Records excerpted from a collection

::::

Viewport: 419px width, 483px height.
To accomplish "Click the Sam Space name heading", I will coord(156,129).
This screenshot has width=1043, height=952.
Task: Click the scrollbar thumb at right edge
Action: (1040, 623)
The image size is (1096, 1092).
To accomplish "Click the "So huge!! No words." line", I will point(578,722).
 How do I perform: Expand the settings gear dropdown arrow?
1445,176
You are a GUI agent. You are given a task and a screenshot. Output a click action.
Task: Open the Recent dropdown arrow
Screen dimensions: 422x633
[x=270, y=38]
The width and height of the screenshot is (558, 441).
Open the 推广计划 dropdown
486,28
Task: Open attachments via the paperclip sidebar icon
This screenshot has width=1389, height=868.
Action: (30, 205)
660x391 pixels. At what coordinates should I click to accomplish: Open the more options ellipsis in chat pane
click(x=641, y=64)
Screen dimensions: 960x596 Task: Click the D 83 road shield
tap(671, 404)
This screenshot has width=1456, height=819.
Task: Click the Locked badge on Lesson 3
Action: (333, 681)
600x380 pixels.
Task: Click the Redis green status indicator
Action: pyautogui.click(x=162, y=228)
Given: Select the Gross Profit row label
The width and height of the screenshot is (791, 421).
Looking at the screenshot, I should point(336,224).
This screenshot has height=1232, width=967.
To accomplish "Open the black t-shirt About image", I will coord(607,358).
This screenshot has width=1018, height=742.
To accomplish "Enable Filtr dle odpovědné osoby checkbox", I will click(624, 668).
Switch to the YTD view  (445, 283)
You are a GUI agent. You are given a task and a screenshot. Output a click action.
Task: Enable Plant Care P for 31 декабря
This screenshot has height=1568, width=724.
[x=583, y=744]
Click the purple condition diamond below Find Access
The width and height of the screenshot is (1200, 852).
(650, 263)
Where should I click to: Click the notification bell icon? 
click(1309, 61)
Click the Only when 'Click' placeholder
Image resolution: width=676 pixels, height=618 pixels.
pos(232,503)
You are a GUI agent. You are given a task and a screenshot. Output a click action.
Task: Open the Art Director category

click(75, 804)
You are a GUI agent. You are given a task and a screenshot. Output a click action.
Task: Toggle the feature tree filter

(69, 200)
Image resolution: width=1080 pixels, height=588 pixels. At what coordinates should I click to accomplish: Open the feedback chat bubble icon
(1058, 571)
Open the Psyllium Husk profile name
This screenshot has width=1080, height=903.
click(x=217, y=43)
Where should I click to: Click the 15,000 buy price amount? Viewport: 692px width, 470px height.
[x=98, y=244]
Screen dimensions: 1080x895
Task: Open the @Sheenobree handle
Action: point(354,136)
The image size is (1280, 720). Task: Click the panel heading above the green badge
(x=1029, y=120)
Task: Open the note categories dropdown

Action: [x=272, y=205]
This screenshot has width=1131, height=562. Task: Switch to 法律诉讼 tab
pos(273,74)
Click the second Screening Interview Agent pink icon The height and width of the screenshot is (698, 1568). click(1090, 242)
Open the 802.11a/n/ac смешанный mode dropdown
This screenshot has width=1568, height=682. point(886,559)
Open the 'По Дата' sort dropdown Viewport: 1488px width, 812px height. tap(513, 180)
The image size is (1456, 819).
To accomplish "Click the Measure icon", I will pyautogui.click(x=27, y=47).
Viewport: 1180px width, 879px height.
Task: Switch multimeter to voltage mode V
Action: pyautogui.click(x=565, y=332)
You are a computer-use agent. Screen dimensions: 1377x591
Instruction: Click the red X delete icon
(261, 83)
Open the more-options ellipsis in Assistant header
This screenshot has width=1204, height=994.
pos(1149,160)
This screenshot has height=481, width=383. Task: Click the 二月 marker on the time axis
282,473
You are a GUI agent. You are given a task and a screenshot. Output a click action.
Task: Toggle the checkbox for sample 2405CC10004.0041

::::

◆ REQUIREMENT ◆
The reply is to be an exact repeat of the records above.

◆ FINISHED EXERCISE ◆
Viewport: 419px width, 483px height.
To accomplish "Click the Sam Space name heading", I will coord(156,129).
This screenshot has width=1043, height=952.
Task: Click the scrollbar thumb at right edge
Action: (1040, 623)
The image size is (1096, 1092).
To accomplish "Click the "So huge!! No words." line", I will point(578,722).
 How do I perform: Expand the settings gear dropdown arrow?
1445,176
You are a GUI agent. You are given a task and a screenshot. Output a click action.
Task: Open the Recent dropdown arrow
Screen dimensions: 422x633
[x=270, y=38]
The width and height of the screenshot is (558, 441).
Open the 推广计划 dropdown
486,28
Task: Open attachments via the paperclip sidebar icon
This screenshot has width=1389, height=868.
Action: (30, 205)
660x391 pixels. At what coordinates should I click to accomplish: Open the more options ellipsis in chat pane
click(x=641, y=64)
Screen dimensions: 960x596 Task: Click the D 83 road shield
tap(671, 404)
This screenshot has width=1456, height=819.
Task: Click the Locked badge on Lesson 3
Action: (333, 681)
600x380 pixels.
Task: Click the Redis green status indicator
Action: pyautogui.click(x=162, y=228)
Given: Select the Gross Profit row label
The width and height of the screenshot is (791, 421).
Looking at the screenshot, I should point(336,224).
This screenshot has height=1232, width=967.
To accomplish "Open the black t-shirt About image", I will coord(607,358).
This screenshot has width=1018, height=742.
To accomplish "Enable Filtr dle odpovědné osoby checkbox", I will click(624, 668).
Switch to the YTD view  (445, 283)
You are a GUI agent. You are given a task and a screenshot. Output a click action.
Task: Enable Plant Care P for 31 декабря
This screenshot has height=1568, width=724.
[x=583, y=744]
Click the purple condition diamond below Find Access
The width and height of the screenshot is (1200, 852).
(650, 263)
Where should I click to: Click the notification bell icon? 
click(1309, 61)
Click the Only when 'Click' placeholder
Image resolution: width=676 pixels, height=618 pixels.
pos(232,503)
You are a GUI agent. You are given a task and a screenshot. Output a click action.
Task: Open the Art Director category

click(75, 804)
You are a GUI agent. You are given a task and a screenshot. Output a click action.
Task: Toggle the feature tree filter

(69, 200)
Image resolution: width=1080 pixels, height=588 pixels. At what coordinates should I click to accomplish: Open the feedback chat bubble icon
(1058, 571)
Open the Psyllium Husk profile name
This screenshot has width=1080, height=903.
click(x=217, y=43)
Where should I click to: Click the 15,000 buy price amount? Viewport: 692px width, 470px height.
[x=98, y=244]
Screen dimensions: 1080x895
Task: Open the @Sheenobree handle
Action: point(354,136)
The image size is (1280, 720). Task: Click the panel heading above the green badge
(x=1029, y=120)
Task: Open the note categories dropdown

Action: [x=272, y=205]
This screenshot has width=1131, height=562. Task: Switch to 法律诉讼 tab
pos(273,74)
Click the second Screening Interview Agent pink icon The height and width of the screenshot is (698, 1568). click(1090, 242)
Open the 802.11a/n/ac смешанный mode dropdown
This screenshot has width=1568, height=682. point(886,559)
Open the 'По Дата' sort dropdown Viewport: 1488px width, 812px height. tap(513, 180)
The image size is (1456, 819).
To accomplish "Click the Measure icon", I will pyautogui.click(x=27, y=47).
Viewport: 1180px width, 879px height.
Task: Switch multimeter to voltage mode V
Action: pyautogui.click(x=565, y=332)
You are a computer-use agent. Screen dimensions: 1377x591
Instruction: Click the red X delete icon
(261, 83)
Open the more-options ellipsis in Assistant header
This screenshot has width=1204, height=994.
pos(1149,160)
This screenshot has height=481, width=383. Task: Click the 二月 marker on the time axis
282,473
You are a GUI agent. You are given a task and a screenshot. Output a click action.
Task: Toggle the checkbox for sample 2405CC10004.0041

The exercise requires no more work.